WikiLeaks a révélé que l’UE avait demandé à la dizaine de pays en développement participants de geler leurs services publics de manière irréversible, tels que les télécommunications, la poste, les services environnementaux, l’énergie et l’extraction minière, ou demandé l’interdiction de l’obligation d’engager du personnel local. Cela alors même que l’UE affirme ne pas libéraliser les services publics chez elle. Or, ses requêtes entraîneraient une ouverture desdits services à la concurrence étrangère et à terme, fatalement, leur privatisation.

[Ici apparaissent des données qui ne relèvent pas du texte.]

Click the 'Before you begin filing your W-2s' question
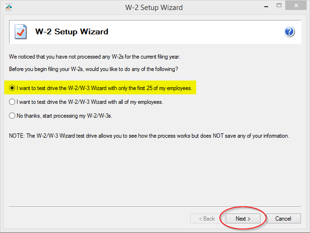The image size is (310, 233). [93, 69]
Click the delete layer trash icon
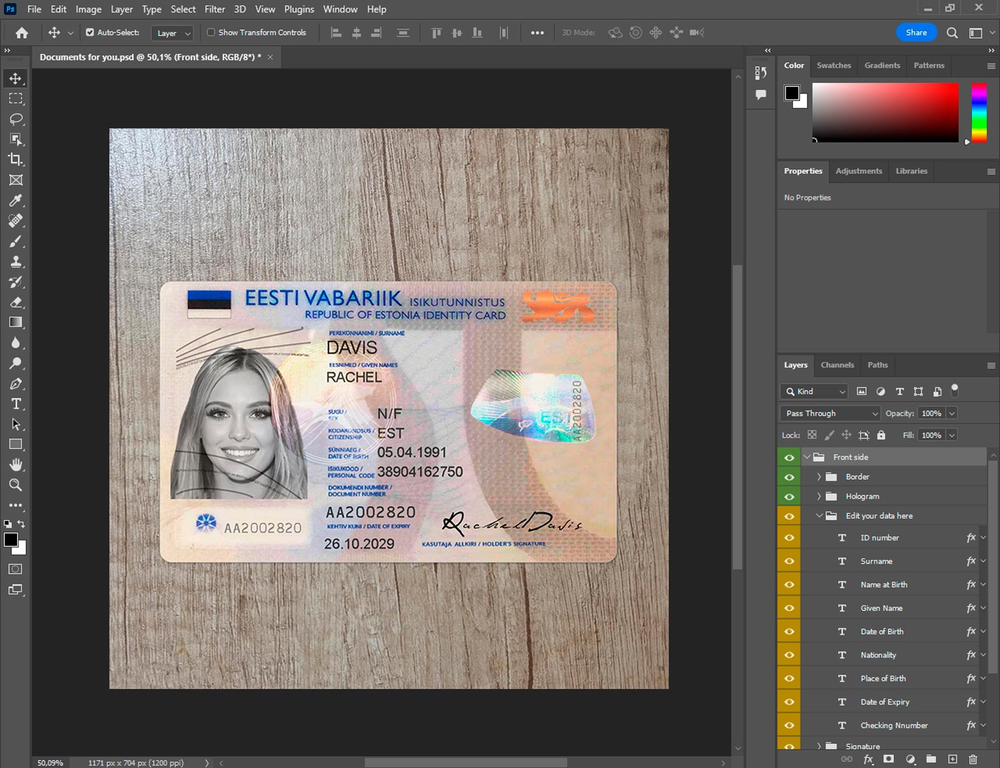1000x768 pixels. point(973,759)
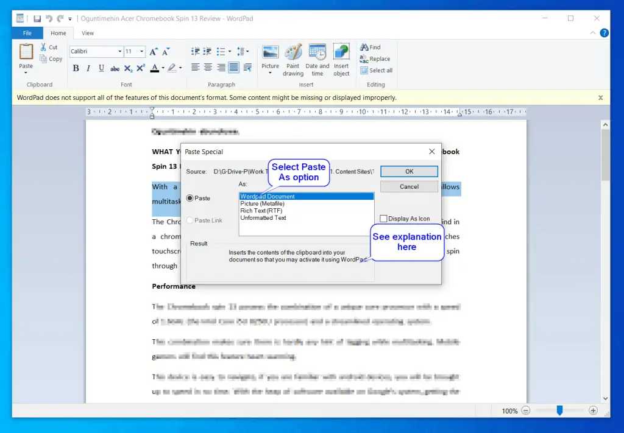Enable Display As Icon checkbox

383,219
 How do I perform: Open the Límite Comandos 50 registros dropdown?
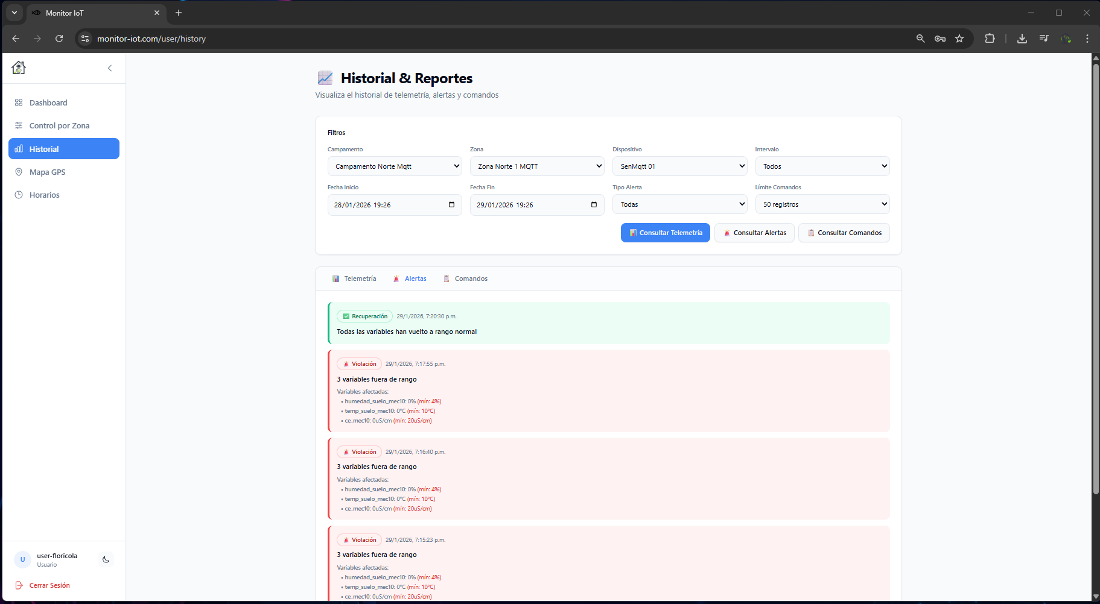pyautogui.click(x=822, y=204)
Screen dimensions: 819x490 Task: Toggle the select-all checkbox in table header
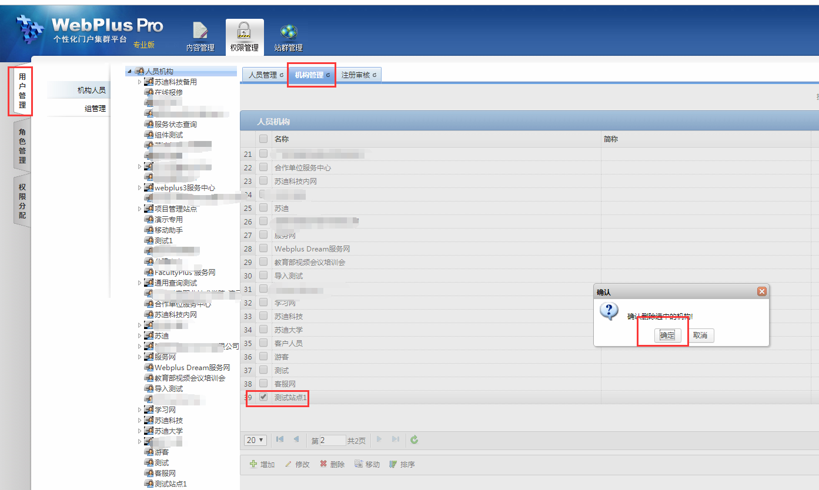(263, 139)
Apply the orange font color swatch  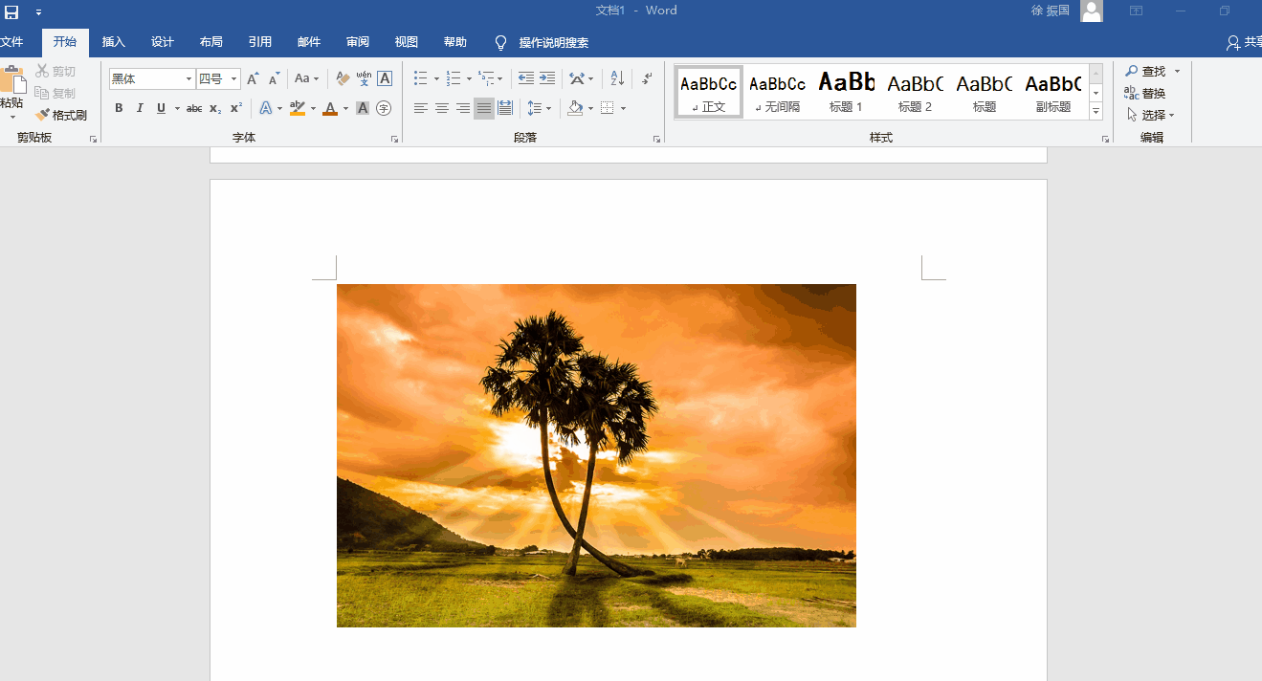click(x=330, y=108)
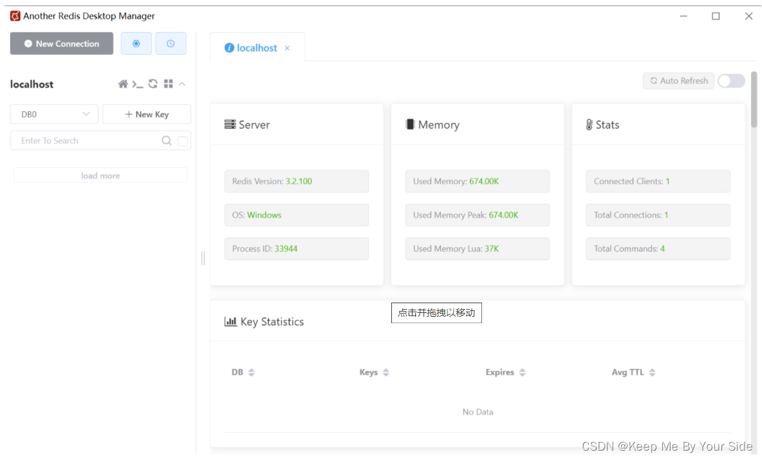Close the localhost tab

point(286,48)
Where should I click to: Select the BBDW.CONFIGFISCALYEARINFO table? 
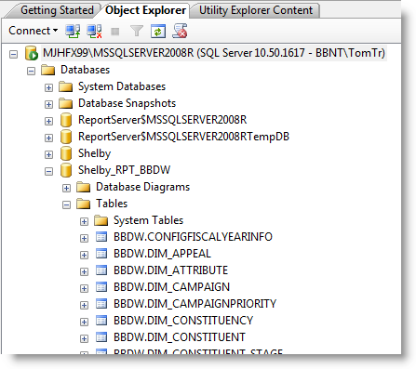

Libéraliser les services publics?
La Suisse n’est pas en reste. Sous pression de l’UE, dans sa 3e offre révisée, elle a enlevé toute réserve en matière de services publics environnementaux, communaux et cantonaux, et d’études d’impact environnementales (EIE). Elle les soumet ainsi aux clauses de rochet et de gel, qui interdisent de revenir en arrière sur toute régulation. Pourtant la Suisse a toujours affirmé que le TiSA n’allait pas libéraliser les services publics. Or, sa nouvelle offre implique que les politiques communales et cantonales en matière de gestion des eaux usées, des déchets et autres services d’assainissement, soient gelées de façon irréversible. Quant aux EIE, elles ne pourraient plus être obligatoirement confiées à des bureaux d’étude suisses.
Dans la nouvelle offre, et toujours sous pression de l’UE, la Suisse a aussi complètement libéralisé les services des technologies de l’information – une première dans un accord suisse de libre-échange. Elle n’a même pas exclu les systèmes de défense nationale, tels que les systèmes de cyberprotection, alors que cela pourrait poser un risque sérieux pour la sécurité du pays.
Pourtant, quand il s’agit d’accepter les requêtes d’autres pays, l’UE se montre beaucoup plus récalcitrante. C’est ainsi qu’elle n’entend pas accéder aux demandes américaines de libéraliser les «nouveaux services» – ceux qui n’existent pas encore, ou qui sont peu ou ne sont pas régulés. Si le TiSA entre en vigueur et qu’un pays participant n’a pas pensé à les exclure de sa liste d’engagement – la Suisse n’a exclu ni Airbnb, ni les services liés à l’utilisation des drones, par exemple – leur régulation deviendra impossible.
Le rôle public de La Poste en danger
Bien que, dans son offre individuelle, la Suisse n’ait pas pris d’engagement en matière de libéralisation des ex-régies fédérales, certaines «annexes» entraîneraient de fait une libéralisation de La Poste, des CFF, de Swisscom, de Ruag et de la SSR, qui devraient être gérées selon une approche marchande. Certains objecteront que c’est déjà le cas – la fermeture par La Poste de près de la moitié de ses bureaux et le licenciement de 1200 employés vont dans ce sens. Mais si TiSA entre en vigueur, ce genre de processus deviendra irréversible. Si un jour la Confédération décide de renforcer le rôle public de La Poste, elle ne pourra plus le faire.
«L’annexe» sur la transparence permet aux multinationales étrangères de faire du lobbying lorsque des lois ou règlements nationaux, cantonaux et communaux sont en cours de préparation. Si la Suisse décidait d’interdire définitivement les OGM, Monsanto aurait une base légale solide, en droit international, pour s’y opposer et si elle estimait que son droit à être consultée a été violé, elle pourrait essayer de convaincre son pays d’origine de porter plainte contre la Confédération. Là aussi, on objectera que les multinationales commentent déjà les projets de lois en Suisse. Certes, mais pas au niveau de détail prévu par TiSA.
«L’annexe» sur le commerce électronique prévoit la possibilité de transférer les données personnelles à l’étranger. Nos données – bancaires, de santé, sur nos habitudes de consommation, etc. – ne pourraient plus obligatoirement être stockées dans des serveurs en Suisse, mais elles pourraient être utilisées par les multinationales étrangères à leur guise et n’importe où. C’est contraire à la loi suisse sur la protection de la sphère privée. L’UE – soutenue par la Suisse – s’oppose à cette proposition américaine. Mais jusqu’à quand?
En bref, le TiSA entraînerait une «marchandisation» totale des services. Les engagements de certains Etats sur les services d’éducation, par exemple, ne visent pas explicitement à privatiser l’éducation publique. Mais en favorisant l’éducation privée, ils vont entraîner un système éducationnel à deux vitesses où le public est délaissé au profit du privé. Cela vaut la peine de se demander sérieusement si c’est le genre de société que nous voulons.